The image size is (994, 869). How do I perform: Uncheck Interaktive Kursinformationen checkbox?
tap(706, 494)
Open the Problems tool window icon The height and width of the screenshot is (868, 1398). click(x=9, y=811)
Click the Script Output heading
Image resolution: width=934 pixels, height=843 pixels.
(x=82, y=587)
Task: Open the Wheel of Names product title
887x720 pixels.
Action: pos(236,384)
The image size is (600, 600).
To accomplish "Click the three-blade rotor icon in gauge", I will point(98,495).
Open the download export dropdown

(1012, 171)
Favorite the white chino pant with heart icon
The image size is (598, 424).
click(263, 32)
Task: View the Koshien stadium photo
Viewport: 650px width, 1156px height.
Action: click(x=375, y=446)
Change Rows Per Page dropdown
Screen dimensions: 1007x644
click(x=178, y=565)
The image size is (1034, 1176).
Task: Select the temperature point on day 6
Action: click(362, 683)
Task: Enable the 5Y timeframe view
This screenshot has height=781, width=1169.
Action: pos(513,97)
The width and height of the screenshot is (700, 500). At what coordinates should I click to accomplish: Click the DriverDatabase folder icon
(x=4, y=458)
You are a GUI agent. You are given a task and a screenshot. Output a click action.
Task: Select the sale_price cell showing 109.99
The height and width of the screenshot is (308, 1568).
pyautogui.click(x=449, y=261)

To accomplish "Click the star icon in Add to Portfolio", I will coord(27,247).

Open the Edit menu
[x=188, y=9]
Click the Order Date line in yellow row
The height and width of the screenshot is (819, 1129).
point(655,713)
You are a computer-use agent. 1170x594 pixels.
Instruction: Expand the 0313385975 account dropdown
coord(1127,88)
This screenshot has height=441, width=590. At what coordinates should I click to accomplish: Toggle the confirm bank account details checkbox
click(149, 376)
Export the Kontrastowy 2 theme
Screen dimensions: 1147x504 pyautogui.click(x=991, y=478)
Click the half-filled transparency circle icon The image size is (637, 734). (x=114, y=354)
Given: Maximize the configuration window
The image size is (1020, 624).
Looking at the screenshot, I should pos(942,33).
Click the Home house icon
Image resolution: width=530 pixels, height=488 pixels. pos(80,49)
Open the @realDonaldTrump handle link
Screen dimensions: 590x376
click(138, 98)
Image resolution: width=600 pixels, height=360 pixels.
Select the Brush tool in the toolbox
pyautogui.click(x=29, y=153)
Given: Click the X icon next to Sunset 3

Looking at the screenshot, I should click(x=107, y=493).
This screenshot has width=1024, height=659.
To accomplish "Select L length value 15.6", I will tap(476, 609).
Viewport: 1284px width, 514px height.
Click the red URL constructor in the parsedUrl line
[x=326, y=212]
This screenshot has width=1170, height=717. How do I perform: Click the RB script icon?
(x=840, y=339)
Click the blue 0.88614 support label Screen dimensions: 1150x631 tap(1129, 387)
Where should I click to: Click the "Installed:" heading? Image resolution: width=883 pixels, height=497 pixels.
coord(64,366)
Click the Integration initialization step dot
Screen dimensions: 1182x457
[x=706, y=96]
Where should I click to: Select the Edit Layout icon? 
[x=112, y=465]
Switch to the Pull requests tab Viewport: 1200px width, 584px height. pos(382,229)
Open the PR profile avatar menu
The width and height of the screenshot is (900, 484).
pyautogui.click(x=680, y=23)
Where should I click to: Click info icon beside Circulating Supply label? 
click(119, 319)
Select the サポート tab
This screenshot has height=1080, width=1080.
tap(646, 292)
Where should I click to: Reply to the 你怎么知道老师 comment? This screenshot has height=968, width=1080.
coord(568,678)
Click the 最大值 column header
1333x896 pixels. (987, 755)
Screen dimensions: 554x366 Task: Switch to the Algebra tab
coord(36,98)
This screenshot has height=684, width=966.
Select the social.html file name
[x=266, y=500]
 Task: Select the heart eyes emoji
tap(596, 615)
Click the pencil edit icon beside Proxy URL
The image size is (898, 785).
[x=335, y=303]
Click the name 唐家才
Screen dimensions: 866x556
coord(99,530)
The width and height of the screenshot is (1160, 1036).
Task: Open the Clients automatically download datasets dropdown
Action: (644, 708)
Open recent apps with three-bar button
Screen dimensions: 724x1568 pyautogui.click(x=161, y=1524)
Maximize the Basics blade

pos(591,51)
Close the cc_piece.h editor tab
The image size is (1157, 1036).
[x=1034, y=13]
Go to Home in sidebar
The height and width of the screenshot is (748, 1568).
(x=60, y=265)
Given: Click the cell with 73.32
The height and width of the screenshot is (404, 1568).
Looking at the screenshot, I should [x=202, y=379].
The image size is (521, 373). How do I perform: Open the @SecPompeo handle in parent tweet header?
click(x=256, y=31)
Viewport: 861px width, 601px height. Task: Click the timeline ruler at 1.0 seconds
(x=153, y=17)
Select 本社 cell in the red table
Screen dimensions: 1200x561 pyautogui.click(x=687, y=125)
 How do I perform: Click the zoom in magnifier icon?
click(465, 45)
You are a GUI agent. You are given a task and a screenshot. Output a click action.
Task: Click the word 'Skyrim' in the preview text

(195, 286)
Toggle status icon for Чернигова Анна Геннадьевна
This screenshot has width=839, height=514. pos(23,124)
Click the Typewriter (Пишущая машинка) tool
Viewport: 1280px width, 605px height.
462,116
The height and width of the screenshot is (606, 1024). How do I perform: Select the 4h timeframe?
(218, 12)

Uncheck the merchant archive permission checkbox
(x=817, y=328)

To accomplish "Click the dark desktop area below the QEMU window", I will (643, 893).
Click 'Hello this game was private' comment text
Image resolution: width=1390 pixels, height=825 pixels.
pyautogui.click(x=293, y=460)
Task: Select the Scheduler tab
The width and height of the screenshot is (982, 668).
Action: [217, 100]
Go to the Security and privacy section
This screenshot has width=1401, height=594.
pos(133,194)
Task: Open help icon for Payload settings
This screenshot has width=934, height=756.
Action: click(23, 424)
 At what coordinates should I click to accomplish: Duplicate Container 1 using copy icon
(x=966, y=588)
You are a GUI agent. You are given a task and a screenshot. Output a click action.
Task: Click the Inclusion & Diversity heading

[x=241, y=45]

## WHAT THE TASK REQUIRES
Which lines of the entries above contain the word "window"? Copy each of them.

## OUTPUT
Open the Problems tool window icon The height and width of the screenshot is (868, 1398). click(x=9, y=811)
Given: Maximize the configuration window
To accomplish "Click the dark desktop area below the QEMU window", I will (643, 893).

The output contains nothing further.